Uğur Temel
İşkence
Efendim fıkra meşhurdur; Tüm dünya ülkelerinin polis teşkilatları arasında bir yarışma yapılmaktadır. Yarışmada; bir tavşan ormana bırakılacaktır. En hızlı ekip çalışmasıyla beraber tavşanı yakalayıp getiren ülkenin teşkilatı da ödüle hak kazanacaktır. Her şey hazırlanır ve yarışma sırayla başlar.
Alman polisi ormana girer, belirli bir organizasyon içerisinde ekip halinde herkes üstüne düşeni yapar, planlar istendiği gibi gider. Makine gibi tıkır tıkır işleyen tuzaklar sayesinde 15 dakikada tavşan yakalanır, getirilir…
İkinci sırada, Amerikan polisi girer ormana… İki ekip şeklinde ilerlerler; birinci ekip önüne geleni kasıp kavurarak, ağaçları devirerek, deliklere sis bombası atarak ilerlerken, diğer ekip tavşanı çekebilecekleri yemler, tuzaklar kurar.

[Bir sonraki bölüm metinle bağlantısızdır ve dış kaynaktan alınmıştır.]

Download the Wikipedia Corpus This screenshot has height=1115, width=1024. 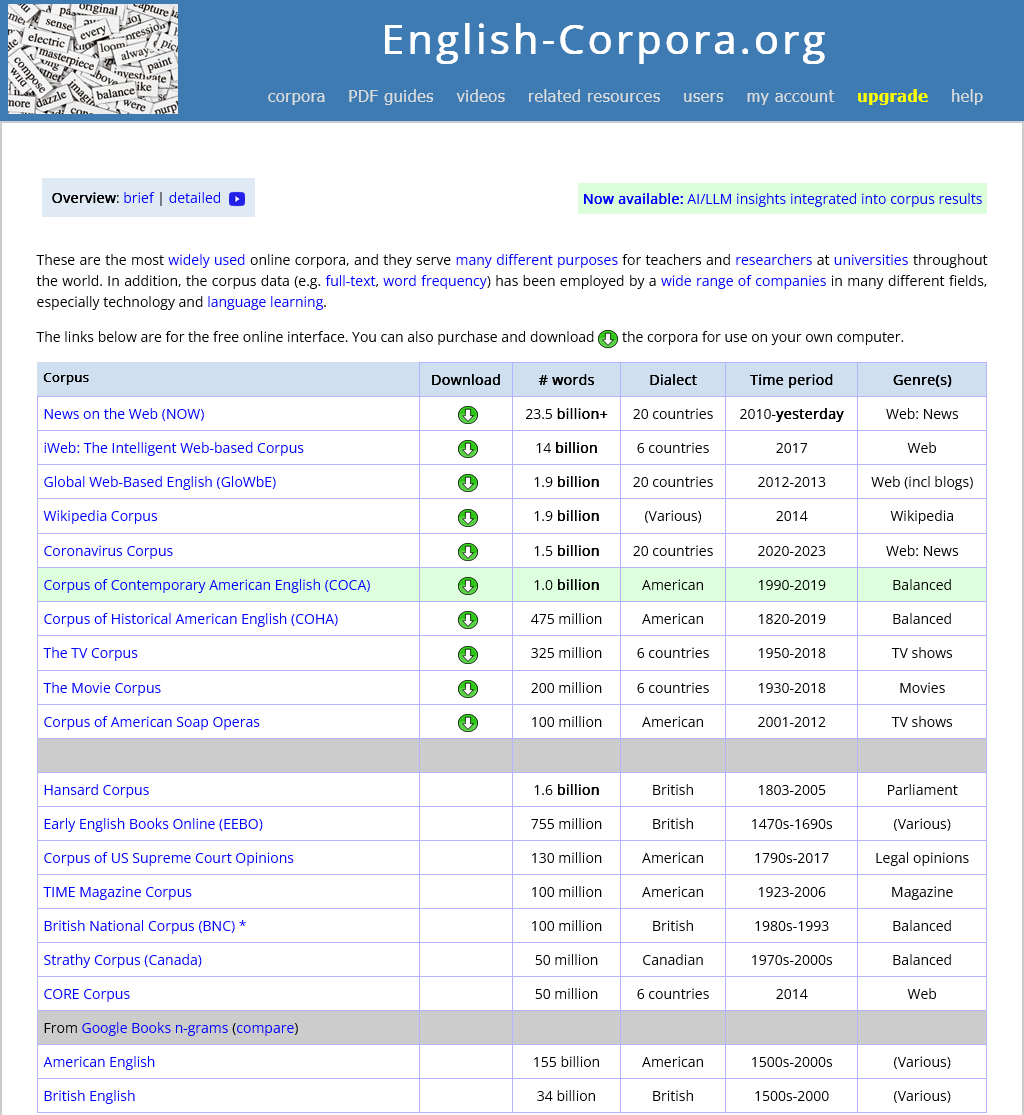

Tavşanı korkutarak ilerleyen ekip, kendine çekmeye çalışan ekibe yönlendirecek derken, 20 dakikada yakalarlar tavşanı, getirirler…

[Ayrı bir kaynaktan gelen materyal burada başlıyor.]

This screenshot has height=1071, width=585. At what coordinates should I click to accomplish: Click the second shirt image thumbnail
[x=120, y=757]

Sıra gelir; Ortadoğu ile Avrupa arasında yer alan şirin bir ülkenin polis ekibine… Süre başlar başlamaz büyük bir kargaşayla ormana doğru koşmaya başlar polisler. Biraz daha ilerlediklerinde de ortadan kaybolurlar… Aradan bir saat geçer ama ekip yoktur. İki saat, üç saat, dört saat derken en nihayetinde o Ortadoğu ile Avrupa arasında yer alan şirin ülkenin polis ekibi; ellerinde sigarayla kan ter içinde ormandan çıkar ve hakem heyetinin yanına, elleri kelepçelenmiş, postu yüzülmüş, ağzı burnu yer değiştirmiş bir ayı ile gelirler. Hakem heyeti şaşkınlık içinde sorar; “Nerede kaldınız kardeşim? Hem bu ayı neyin nesi? Yakalamanız gereken tavşan nerede?” Polis ekibinin şefi ayıya ters bir şekilde bakar ve ayı dile gelir: “Abi Allah belamı versin, ekmek mushaf çarpsın ki; ben bir küçük tavşanım, ben bir küçük tavşanım..."
Dün akşam Türkiye Kupası Yarı Final rövanş maçını seyrederken, o ayıdan farkım yoktu benim… Kendimi bildim bileli futbol aşığı olan ben, “Allah’ım ne olur maç uzatmaya gitmesin, bu işkence 90 dakikada bitsin.” diyerek dua ediyordum. Bir futbol maçının, bu kadar işkence haline geleceğini düşünemezdim bile…
Bakmayın skorun 4 -0 olduğuna… Seyir zevki, oyun kalitesi, taktik anlayışı olmayan bir maçtı. Trabzonspor; “gol yemeyeyim, 0-0 bile bana yeter.” tadında oynarken; Karagümrük, “Kupadan bana ne? Ligden düşmeyeyim yeter.” havasında olunca, maçı seyreden bizler, işkenceye uğrayan o ayı gibi kıvrandık durduk… Hayır; futbolun ne menem bir şey olduğunu bilmesek eyvallah… 22 kişinin, yuvarlak bir nesne etrafında koşuşturduğuna futbol deniyorsa eğer, Real Madrid- Bayern Münih maçı nedir kardeşim?